• _What to work on_
Look in the material below for the line with "Skincare Consultations (261, 2431)" and the line with "Portal retururi (316, 2239)", then set down exactly those two lines and all lines between, nothing more.

• _Records for the task_
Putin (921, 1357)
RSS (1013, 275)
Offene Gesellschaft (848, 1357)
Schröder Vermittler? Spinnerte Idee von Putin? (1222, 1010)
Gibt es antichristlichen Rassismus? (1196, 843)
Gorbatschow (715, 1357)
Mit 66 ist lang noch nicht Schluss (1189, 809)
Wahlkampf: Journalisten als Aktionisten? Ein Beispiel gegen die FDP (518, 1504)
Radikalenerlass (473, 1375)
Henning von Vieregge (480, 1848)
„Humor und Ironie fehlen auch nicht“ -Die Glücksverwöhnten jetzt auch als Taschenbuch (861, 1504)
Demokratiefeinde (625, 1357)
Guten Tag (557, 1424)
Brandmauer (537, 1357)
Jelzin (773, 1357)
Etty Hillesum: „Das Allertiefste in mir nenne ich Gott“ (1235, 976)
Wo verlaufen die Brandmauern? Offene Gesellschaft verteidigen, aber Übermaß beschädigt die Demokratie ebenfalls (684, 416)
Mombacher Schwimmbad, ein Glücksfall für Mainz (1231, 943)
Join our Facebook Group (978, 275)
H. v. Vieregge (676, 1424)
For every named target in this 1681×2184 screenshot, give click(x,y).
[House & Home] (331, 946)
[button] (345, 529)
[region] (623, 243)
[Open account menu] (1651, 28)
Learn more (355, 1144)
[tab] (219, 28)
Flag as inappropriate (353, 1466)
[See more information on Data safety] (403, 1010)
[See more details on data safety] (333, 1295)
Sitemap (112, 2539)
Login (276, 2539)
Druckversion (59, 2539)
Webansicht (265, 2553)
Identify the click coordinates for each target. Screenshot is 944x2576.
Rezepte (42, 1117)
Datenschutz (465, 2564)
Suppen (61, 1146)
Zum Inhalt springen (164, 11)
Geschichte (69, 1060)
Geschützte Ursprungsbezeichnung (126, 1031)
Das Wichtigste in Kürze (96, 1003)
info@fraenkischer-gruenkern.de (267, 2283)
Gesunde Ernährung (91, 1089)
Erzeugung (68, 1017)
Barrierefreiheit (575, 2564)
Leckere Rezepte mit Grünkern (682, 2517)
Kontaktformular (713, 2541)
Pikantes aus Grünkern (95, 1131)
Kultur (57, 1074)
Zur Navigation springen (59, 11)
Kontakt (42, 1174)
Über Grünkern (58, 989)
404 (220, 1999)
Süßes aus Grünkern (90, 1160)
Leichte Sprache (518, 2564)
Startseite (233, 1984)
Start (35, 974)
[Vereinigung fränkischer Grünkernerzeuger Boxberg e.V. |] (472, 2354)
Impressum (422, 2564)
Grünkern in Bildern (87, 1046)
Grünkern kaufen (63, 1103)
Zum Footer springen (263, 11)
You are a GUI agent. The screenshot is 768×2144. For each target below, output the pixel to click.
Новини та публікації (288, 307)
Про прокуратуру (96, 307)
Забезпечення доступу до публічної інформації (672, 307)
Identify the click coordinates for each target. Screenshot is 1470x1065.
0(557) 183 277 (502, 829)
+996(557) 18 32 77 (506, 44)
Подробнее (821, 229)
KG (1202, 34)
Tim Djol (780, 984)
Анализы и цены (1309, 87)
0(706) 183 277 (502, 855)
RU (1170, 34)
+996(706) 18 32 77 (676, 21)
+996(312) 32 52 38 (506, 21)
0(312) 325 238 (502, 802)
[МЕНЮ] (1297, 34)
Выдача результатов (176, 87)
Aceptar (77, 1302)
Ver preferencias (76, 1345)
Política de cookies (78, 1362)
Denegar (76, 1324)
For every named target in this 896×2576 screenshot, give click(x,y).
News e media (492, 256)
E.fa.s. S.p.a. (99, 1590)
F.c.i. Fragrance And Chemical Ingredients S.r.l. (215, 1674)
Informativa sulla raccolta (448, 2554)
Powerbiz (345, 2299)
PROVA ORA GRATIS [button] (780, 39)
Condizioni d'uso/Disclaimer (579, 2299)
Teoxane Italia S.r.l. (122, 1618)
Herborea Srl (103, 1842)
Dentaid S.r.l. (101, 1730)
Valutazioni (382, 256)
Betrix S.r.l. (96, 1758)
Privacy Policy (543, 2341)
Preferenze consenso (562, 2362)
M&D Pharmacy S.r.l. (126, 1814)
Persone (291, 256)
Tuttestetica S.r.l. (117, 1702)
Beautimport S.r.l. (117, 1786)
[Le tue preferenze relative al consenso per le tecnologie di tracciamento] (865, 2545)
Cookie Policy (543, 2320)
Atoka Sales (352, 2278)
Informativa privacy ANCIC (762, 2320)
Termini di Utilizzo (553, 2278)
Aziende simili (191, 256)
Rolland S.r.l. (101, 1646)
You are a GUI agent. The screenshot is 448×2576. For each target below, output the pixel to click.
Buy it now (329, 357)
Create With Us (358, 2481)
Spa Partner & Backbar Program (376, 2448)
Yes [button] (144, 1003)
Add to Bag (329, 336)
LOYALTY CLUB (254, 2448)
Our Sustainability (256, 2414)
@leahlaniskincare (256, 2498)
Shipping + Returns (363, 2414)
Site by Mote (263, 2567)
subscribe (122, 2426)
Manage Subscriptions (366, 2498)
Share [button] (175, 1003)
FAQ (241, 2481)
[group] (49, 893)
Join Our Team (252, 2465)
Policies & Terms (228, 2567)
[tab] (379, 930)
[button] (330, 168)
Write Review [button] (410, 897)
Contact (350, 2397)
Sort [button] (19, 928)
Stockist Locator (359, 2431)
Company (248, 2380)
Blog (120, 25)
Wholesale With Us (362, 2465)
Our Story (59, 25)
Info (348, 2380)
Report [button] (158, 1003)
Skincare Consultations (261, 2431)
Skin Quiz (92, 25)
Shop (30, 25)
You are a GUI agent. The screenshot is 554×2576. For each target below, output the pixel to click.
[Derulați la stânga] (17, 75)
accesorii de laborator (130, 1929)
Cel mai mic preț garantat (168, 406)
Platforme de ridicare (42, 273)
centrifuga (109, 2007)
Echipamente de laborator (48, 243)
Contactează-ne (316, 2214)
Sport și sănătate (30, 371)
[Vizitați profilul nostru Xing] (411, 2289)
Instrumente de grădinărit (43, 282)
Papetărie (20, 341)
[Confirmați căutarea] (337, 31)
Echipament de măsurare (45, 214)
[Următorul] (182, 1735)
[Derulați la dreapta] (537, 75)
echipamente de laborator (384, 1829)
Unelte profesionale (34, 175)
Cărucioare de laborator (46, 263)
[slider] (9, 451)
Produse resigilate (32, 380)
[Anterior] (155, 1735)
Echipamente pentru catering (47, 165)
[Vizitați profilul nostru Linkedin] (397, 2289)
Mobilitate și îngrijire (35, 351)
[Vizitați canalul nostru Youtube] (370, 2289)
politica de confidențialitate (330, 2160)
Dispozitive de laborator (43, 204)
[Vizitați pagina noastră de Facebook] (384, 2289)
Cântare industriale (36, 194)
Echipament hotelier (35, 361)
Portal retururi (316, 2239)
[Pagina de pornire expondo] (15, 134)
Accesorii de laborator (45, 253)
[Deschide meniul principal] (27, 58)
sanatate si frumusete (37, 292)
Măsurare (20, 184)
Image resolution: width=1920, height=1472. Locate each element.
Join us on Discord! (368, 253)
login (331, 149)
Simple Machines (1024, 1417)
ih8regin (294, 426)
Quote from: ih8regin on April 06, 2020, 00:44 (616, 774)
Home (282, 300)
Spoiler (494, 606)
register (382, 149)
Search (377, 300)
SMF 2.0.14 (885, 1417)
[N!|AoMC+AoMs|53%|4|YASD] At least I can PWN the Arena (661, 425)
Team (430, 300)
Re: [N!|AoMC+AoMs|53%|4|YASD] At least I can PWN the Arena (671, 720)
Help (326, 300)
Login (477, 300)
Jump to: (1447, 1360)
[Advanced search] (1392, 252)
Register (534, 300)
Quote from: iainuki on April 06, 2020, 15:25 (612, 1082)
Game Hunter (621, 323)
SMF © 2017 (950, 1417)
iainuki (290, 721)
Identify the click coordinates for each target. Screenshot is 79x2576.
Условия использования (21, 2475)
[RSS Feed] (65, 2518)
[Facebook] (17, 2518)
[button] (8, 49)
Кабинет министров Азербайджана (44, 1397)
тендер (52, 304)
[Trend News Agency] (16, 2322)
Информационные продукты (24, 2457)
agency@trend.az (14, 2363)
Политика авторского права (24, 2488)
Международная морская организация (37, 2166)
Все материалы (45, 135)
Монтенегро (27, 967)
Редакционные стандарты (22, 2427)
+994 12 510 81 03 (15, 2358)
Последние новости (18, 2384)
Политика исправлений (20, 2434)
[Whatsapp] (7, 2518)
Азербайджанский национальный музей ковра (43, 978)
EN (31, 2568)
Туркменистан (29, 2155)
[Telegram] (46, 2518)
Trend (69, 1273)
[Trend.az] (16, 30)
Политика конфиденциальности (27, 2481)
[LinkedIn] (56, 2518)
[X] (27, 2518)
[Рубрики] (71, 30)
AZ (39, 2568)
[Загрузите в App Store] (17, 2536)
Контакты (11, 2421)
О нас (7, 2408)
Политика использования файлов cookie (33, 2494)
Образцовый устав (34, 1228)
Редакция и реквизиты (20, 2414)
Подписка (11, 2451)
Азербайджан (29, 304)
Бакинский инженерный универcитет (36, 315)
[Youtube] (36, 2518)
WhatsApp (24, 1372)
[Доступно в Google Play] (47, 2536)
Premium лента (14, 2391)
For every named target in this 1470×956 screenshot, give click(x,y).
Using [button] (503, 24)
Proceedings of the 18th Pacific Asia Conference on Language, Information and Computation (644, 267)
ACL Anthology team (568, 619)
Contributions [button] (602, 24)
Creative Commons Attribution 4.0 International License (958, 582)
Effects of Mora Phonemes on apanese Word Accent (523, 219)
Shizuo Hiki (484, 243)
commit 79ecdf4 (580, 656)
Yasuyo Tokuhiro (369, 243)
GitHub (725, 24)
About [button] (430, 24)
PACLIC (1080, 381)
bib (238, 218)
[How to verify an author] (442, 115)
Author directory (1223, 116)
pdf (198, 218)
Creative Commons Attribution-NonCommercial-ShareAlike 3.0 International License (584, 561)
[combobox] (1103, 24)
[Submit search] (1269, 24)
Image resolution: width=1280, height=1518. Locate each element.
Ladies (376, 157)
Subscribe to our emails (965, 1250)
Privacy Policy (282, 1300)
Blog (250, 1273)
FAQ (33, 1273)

• _Written response_
Skincare Consultations (261, 2431)
Skin Quiz (92, 25)
Shop (30, 25)
You are a GUI agent. The screenshot is 554×2576. For each target below, output the pixel to click.
[Derulați la stânga] (17, 75)
accesorii de laborator (130, 1929)
Cel mai mic preț garantat (168, 406)
Platforme de ridicare (42, 273)
centrifuga (109, 2007)
Echipamente de laborator (48, 243)
Contactează-ne (316, 2214)
Sport și sănătate (30, 371)
[Vizitați profilul nostru Xing] (411, 2289)
Instrumente de grădinărit (43, 282)
Papetărie (20, 341)
[Confirmați căutarea] (337, 31)
Echipament de măsurare (45, 214)
[Următorul] (182, 1735)
[Derulați la dreapta] (537, 75)
echipamente de laborator (384, 1829)
Unelte profesionale (34, 175)
Cărucioare de laborator (46, 263)
[slider] (9, 451)
Produse resigilate (32, 380)
[Anterior] (155, 1735)
Echipamente pentru catering (47, 165)
[Vizitați profilul nostru Linkedin] (397, 2289)
Mobilitate și îngrijire (35, 351)
[Vizitați canalul nostru Youtube] (370, 2289)
politica de confidențialitate (330, 2160)
Dispozitive de laborator (43, 204)
[Vizitați pagina noastră de Facebook] (384, 2289)
Cântare industriale (36, 194)
Echipament hotelier (35, 361)
Portal retururi (316, 2239)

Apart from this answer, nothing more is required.